2. The claim number or policy number upon which such claim was originally submitted to the insurer.
3. To the extent applicable, the name of any medical provider who rendered to an insured the treatment, services, accommodations, or supplies that form the basis of such claim; and an itemized statement specifying each exact amount, the date of treatment, service, or accommodation, and the type of benefit claimed to be due. A completed form satisfying the requirements of paragraph (5)(d) or the lost-wage statement previously submitted may be used as the itemized statement.
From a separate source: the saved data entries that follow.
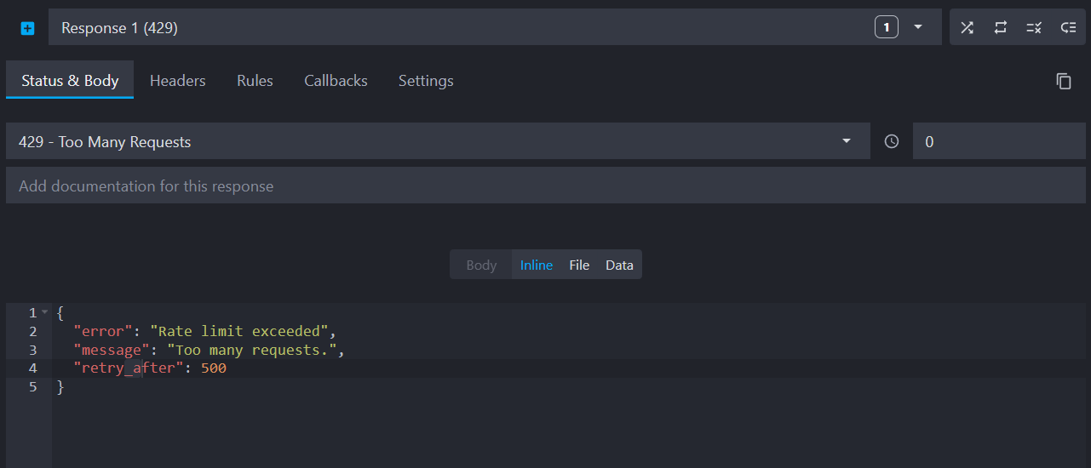Open the Response 1 (429) selector dropdown
The image size is (1091, 468).
pyautogui.click(x=918, y=27)
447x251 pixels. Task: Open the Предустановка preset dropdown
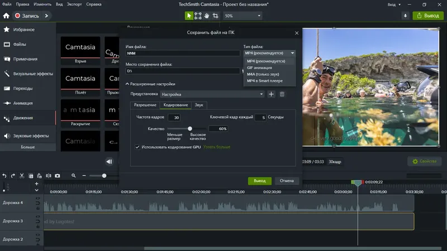(212, 94)
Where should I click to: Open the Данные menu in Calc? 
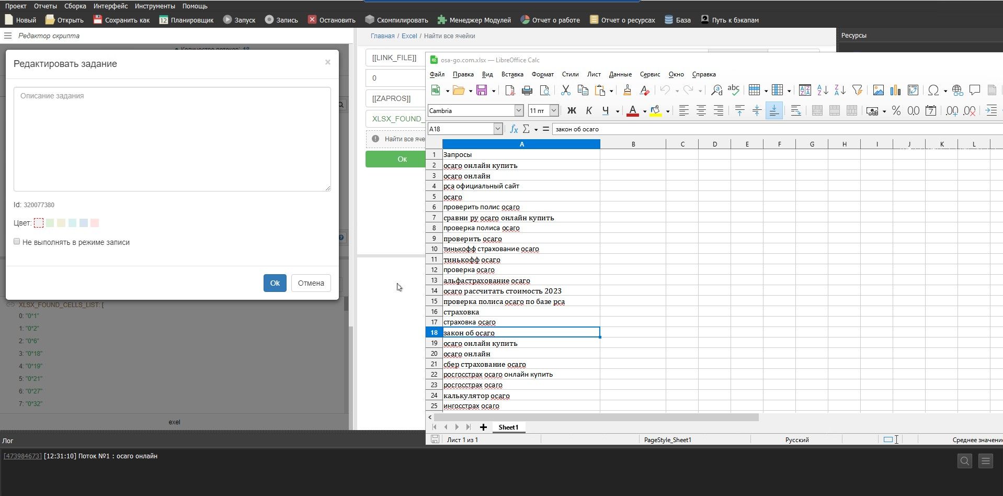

This Court is aware of the case Medical Therapies, LLC v. State Farm Mutual Automobile Ins. Co., 22 Fla. L. Weekly Supp. 34a (9th Judicial Circuit (Appellate) 2014). However, this case is distinguishable. Nowhere in F.S. s. 627.736(10) does it state that the demand letter must state the exact amount that is ultimately determined to be due. Rather, F.S. s. 627.736(10) merely requires the demand letter must set forth the amount claimed to be due. See Xtreme Chiropractic & Rehab, Inc. (assignee Jeena Park) v. State Farm Mutual Automobile Ins. Co., 20 Fla. L. Weekly Supp. 620a (17th Judicial Circuit, Judge Robert W. Lee, 2013). The statute also states that a completed form satisfying the requirements of paragraph (5)(d) may be used as the itemized statement. That is exactly what Plaintiff did in this case by attaching the CMS 1500 form as its itemized statement.
In this case, Plaintiff’s demand letter contains an itemized statement in the form of the Plaintiff’s CMS 1500 form and states the amount Plaintiff claimed to be due as required by F.S. s. 627.736(10) and, thus, Plaintiff has complied with Florida Statute 627.736(10) and satisfied the condition precedent to filing this lawsuit.
Accordingly, it is hereby,
ORDERED AND ADJUDGED: Defendant’s Motion for Summary Judgment is DENIED.